Theorem ceqsrexv 3647

Description: Elimination of a restricted existential quantifier, using implicit substitution. (Contributed by NM, 30-Apr-2004.)

Hypothesis

Ref	Expression
ceqsrexv.1	⊢ (𝑥 = 𝐴 → (𝜑 ↔ 𝜓))

Assertion

Ref	Expression
ceqsrexv	⊢ (𝐴 ∈ 𝐵 → (∃𝑥 ∈ 𝐵 (𝑥 = 𝐴 ∧ 𝜑) ↔ 𝜓))

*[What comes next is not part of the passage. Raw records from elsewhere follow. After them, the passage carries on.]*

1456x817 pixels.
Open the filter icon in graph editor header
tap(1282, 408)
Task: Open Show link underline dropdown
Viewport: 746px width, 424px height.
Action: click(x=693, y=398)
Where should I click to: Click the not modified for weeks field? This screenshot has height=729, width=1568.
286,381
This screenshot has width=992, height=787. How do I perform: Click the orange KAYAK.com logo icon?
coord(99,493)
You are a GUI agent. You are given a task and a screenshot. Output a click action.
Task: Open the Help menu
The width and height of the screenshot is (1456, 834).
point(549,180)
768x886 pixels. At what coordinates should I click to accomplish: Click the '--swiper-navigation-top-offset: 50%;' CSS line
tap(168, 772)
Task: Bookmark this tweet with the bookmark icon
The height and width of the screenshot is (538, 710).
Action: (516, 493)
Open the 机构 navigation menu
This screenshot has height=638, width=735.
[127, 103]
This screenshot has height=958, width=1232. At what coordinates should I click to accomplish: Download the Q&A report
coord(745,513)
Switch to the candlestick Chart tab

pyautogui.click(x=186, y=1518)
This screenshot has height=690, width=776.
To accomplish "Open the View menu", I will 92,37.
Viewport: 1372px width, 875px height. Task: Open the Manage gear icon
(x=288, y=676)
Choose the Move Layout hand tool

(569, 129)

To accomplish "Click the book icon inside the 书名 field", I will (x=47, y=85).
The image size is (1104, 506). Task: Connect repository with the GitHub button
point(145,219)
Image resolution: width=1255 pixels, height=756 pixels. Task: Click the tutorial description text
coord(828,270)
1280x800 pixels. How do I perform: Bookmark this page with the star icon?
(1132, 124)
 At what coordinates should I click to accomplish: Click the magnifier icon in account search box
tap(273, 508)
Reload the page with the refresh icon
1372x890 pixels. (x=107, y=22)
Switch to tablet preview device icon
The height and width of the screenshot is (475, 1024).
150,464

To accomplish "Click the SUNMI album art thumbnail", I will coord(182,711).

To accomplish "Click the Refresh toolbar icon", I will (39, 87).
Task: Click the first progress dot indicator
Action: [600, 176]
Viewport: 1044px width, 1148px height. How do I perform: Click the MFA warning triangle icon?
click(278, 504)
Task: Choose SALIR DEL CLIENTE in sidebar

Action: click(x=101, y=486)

Distinct variable groups:   𝑥,𝐴   𝑥,𝐵   𝜓,𝑥

Allowed substitution hint:   𝜑(𝑥)

Proof of Theorem ceqsrexv

Step	Hyp	Ref	Expression
1		df-rex 3142	. . 3 ⊢ (∃𝑥 ∈ 𝐵 (𝑥 = 𝐴 ∧ 𝜑) ↔ ∃𝑥(𝑥 ∈ 𝐵 ∧ (𝑥 = 𝐴 ∧ 𝜑)))
2		an12 643	. . . 4 ⊢ ((𝑥 = 𝐴 ∧ (𝑥 ∈ 𝐵 ∧ 𝜑)) ↔ (𝑥 ∈ 𝐵 ∧ (𝑥 = 𝐴 ∧ 𝜑)))
3	2	exbii 1842	. . 3 ⊢ (∃𝑥(𝑥 = 𝐴 ∧ (𝑥 ∈ 𝐵 ∧ 𝜑)) ↔ ∃𝑥(𝑥 ∈ 𝐵 ∧ (𝑥 = 𝐴 ∧ 𝜑)))
4	1, 3	bitr4i 280	. 2 ⊢ (∃𝑥 ∈ 𝐵 (𝑥 = 𝐴 ∧ 𝜑) ↔ ∃𝑥(𝑥 = 𝐴 ∧ (𝑥 ∈ 𝐵 ∧ 𝜑)))
5		eleq1 2898	. . . . 5 ⊢ (𝑥 = 𝐴 → (𝑥 ∈ 𝐵 ↔ 𝐴 ∈ 𝐵))
6		ceqsrexv.1	. . . . 5 ⊢ (𝑥 = 𝐴 → (𝜑 ↔ 𝜓))
7	5, 6	anbi12d 632	. . . 4 ⊢ (𝑥 = 𝐴 → ((𝑥 ∈ 𝐵 ∧ 𝜑) ↔ (𝐴 ∈ 𝐵 ∧ 𝜓)))
8	7	ceqsexgv 3645	. . 3 ⊢ (𝐴 ∈ 𝐵 → (∃𝑥(𝑥 = 𝐴 ∧ (𝑥 ∈ 𝐵 ∧ 𝜑)) ↔ (𝐴 ∈ 𝐵 ∧ 𝜓)))
9	8	bianabs 544	. 2 ⊢ (𝐴 ∈ 𝐵 → (∃𝑥(𝑥 = 𝐴 ∧ (𝑥 ∈ 𝐵 ∧ 𝜑)) ↔ 𝜓))
10	4, 9	syl5bb 285	1 ⊢ (𝐴 ∈ 𝐵 → (∃𝑥 ∈ 𝐵 (𝑥 = 𝐴 ∧ 𝜑) ↔ 𝜓))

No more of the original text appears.